Why does falling conifers bring more money?
The answer to that is quite complex:
Before mechanical harvesters arrived, the pay scale for cutting was based on a " The smaller the diameter, the higher the price per cubic meter" list.
That means, for every type of log, there was a scematic table where the price went down as the diameter went up.
Reason being, the fatter the tree, the faster one can make cubic meters.
Also the price was graduated so the shorter the logs, the higher the price per cubic meter.
Same reason.
So calculating the pay was quite a complex affair and could lead to a lot of bad feelings.
Enough in fact, that our neighbour country Sweden made a government measuring agency, that ensured that all measuring of wood was done by a neutral part, instead of forest owners ( who'd measure too high when selling and too low when paying the logger) or the Mills ( who ALWAYS try to measure too low)
Harvesters did away with all that for manual felling, since today we only fell the stuff that is too big for them.
So now we work on a fixed price per cubic meter.
The reason we get paid so well for large conifers is that I fooled the State forests
See, when we started logging for them, we had to agree on a price.

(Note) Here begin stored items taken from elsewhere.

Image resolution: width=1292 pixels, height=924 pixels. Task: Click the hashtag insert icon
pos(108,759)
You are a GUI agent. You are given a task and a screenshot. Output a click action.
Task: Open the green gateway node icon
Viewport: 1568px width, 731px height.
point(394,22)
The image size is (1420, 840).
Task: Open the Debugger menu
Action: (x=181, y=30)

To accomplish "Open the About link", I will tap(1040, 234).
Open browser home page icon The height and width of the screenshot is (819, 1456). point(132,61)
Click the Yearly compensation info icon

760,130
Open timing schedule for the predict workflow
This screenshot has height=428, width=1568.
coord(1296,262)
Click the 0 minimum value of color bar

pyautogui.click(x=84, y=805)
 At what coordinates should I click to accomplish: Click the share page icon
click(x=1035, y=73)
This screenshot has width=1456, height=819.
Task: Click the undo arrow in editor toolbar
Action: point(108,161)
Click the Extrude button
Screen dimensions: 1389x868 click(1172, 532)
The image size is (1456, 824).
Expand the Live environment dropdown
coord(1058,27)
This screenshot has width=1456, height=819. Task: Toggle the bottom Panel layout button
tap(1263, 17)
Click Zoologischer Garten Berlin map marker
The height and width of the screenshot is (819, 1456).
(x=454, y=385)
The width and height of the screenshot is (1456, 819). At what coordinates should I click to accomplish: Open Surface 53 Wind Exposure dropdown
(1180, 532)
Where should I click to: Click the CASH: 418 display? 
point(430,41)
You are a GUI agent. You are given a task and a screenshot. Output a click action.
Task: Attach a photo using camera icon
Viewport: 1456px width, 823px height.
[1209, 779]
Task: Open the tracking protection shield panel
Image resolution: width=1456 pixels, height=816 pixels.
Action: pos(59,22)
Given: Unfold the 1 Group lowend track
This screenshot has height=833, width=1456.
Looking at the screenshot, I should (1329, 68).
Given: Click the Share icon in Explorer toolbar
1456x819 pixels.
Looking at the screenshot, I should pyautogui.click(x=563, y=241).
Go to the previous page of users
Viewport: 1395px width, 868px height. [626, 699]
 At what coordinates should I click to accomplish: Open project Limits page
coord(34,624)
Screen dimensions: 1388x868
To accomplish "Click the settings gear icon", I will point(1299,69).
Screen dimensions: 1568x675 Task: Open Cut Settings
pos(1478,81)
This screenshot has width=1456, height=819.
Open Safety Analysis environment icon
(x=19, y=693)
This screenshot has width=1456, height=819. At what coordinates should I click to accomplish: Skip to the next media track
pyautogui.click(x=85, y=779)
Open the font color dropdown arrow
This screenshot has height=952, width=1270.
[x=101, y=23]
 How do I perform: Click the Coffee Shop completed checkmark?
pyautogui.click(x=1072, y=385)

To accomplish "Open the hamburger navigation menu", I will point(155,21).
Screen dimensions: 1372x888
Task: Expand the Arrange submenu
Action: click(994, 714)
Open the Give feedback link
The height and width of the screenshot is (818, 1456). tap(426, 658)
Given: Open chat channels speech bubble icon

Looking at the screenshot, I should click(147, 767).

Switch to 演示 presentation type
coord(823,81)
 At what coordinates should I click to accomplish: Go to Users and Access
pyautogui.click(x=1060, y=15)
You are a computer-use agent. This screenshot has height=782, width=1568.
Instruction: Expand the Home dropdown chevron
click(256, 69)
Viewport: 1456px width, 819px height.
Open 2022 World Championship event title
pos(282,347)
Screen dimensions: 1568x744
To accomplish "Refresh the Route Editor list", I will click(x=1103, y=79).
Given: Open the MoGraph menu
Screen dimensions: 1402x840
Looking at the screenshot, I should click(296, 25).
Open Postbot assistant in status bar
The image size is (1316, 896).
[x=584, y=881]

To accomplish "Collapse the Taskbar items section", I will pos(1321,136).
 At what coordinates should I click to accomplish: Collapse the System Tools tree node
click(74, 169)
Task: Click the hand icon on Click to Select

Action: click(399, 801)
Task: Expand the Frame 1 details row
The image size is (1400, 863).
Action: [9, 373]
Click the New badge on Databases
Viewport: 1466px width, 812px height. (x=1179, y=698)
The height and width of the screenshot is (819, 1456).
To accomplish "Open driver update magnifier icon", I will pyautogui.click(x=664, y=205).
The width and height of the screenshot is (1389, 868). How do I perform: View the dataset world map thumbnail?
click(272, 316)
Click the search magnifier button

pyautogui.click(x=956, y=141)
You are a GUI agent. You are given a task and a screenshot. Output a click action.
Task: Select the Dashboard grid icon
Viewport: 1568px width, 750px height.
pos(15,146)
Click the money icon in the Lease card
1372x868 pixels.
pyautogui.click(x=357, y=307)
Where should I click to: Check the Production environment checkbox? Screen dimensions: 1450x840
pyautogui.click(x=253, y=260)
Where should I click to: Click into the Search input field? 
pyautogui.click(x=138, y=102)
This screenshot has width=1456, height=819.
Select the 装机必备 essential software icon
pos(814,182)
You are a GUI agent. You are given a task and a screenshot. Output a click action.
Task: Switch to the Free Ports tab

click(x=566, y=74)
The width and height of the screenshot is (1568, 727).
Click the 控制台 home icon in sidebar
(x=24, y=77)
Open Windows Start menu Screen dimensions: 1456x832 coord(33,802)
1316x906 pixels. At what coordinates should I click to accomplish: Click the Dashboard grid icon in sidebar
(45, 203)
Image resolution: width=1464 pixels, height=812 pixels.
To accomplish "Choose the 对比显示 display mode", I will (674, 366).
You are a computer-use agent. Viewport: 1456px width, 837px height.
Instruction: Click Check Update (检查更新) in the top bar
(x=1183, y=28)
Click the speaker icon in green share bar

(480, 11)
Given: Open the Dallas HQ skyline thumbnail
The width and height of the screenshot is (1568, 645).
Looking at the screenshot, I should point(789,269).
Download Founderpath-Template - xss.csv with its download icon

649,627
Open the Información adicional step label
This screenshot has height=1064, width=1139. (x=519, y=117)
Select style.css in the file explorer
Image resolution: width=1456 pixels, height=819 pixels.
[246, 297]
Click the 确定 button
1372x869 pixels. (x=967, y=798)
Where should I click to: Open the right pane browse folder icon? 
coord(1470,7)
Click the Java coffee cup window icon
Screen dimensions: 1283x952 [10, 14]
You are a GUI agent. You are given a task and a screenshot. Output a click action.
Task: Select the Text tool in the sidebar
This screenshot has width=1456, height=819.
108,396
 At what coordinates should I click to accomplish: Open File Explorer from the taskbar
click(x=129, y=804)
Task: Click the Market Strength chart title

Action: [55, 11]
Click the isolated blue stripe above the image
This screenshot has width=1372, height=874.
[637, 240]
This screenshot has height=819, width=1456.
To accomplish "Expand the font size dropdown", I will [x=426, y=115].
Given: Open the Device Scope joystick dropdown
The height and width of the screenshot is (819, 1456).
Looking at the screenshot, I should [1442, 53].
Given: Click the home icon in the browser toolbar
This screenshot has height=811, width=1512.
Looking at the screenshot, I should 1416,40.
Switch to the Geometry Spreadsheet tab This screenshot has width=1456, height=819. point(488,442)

So I took the old scale, updated that to counter inflation and asked if they were ok with that.
Of course they were, it was what had always been paid per cubic meter.
Here is the catch: conifers are non native to Denmark and have only been grown here commercially for 80-90 years.
So the old scale stops at 50 cm diameter, simply because there were nothing much bigger back then.
The stuff we log is mostly bigger, but since we use the old scale, the price has not been adjusted downwards, simply because no-one thought of it ( except me)
I don't know what prices other outfits have managed to get, but my team grin all the way to the bank.